3D Microphone Array Comparison (3D-MARCo)

In June 2019, I conducted a rather ambitious 3D recording project with my postdoc researcher Dale Johnson and students at the APL. We used a total of 71 microphones to configure eight different 3D main microphone arrays as well as a dummy head and additional supporting microphones (51 of which were DPA D:Dictate mics). Obviously, this project required a lot of equipment to achieve high-quality recordings, which were realised with kind support from DPA, Merging Technologies and Genelec (warm thanks to everyone involved). The purpose of the project was to create an open-access database of musical recordings and room impulse responses to research about what kind of perceptual differences that different 3D mic techniques can produce for recordings made in an acoustic environment. The database has been named “3D-MARCo” (3D Microphone Array Comparison), and is available for free download. The main aim was really not about finding out which technique is the winner as all of these different techniques have pros and cons depending on the context. But it was to elicit salient attributes and develop scales for future subjective investigations on 3D audio quality.

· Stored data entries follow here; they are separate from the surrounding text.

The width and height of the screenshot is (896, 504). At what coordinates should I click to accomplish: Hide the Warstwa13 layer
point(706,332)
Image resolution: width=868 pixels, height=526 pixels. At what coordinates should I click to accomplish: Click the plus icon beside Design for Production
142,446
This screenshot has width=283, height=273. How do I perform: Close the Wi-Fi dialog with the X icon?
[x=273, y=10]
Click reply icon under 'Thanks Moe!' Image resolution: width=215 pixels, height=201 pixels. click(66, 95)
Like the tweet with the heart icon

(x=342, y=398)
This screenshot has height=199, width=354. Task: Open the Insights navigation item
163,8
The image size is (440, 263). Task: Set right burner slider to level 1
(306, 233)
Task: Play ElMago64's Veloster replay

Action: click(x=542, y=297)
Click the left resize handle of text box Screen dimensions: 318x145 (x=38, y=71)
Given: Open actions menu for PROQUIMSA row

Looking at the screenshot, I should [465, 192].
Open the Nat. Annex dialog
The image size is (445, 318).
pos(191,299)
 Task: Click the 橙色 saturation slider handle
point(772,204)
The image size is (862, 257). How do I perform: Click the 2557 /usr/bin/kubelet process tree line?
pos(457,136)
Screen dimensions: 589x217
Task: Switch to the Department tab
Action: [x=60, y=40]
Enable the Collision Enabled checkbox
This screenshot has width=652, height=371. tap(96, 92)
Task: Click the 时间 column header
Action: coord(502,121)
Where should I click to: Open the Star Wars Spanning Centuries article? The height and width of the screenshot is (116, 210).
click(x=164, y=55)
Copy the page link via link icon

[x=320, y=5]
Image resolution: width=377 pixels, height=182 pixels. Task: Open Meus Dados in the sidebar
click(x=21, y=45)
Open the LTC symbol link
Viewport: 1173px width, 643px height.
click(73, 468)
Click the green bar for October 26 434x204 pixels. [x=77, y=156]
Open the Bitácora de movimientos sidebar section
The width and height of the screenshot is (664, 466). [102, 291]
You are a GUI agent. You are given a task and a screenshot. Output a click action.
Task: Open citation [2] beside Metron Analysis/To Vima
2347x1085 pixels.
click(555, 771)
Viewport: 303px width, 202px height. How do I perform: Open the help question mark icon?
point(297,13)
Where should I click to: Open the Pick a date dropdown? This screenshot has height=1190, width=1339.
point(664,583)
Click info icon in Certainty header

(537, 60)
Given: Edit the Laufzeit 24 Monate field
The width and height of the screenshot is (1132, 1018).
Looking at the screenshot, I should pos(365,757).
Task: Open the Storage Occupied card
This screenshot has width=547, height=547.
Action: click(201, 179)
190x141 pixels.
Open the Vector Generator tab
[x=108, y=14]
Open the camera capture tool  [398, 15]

To make sure this kind of research is ecologically valid, it is important to record various types of real musical performances in a good concert hall. So we hired professional musicians to form a string quartet and a piano trio, and also had kind performance contributions from colleague pipe organist and a student A Cappella ensemble. We also managed to capture room impulse responses (RIRs) for 13 different source positions using all of the 71 mics. The recording venue was St.Paul’s concert hall based at the University of Huddersfield, which has been a crucial venue for my 3D audio research over the last 10 years. It used to be a Victorian-style church until it was converted into a concert hall several decades ago, and is a main venue for Huddersfield Contemporary Music Festival. St.Paul’s has a reverb time of 2.1 seconds, with a lot of it developed by reverberation from a high ceiling, which is perfect for capturing diffuse ambience for the height channels in 3D reproduction.

The microphone arrays included in this project are as follows:

  • OCT-3D
  • PCMA-3D
  • 2L-Cube
  • Decca Cuboid (Decca Tree with surround and height channels)
  • Hamasaki Square with two types of height configurations
  • mhAcoustics Eigenmike EM32 (Higher-Order Ambisonics up to 4th order)
  • Sennheiser Ambeo VR
  • Neumann KU100 Dummy head
  • Additional microphones for side/height channels, floor channels, overhead channel and spot microphones for individual instruments.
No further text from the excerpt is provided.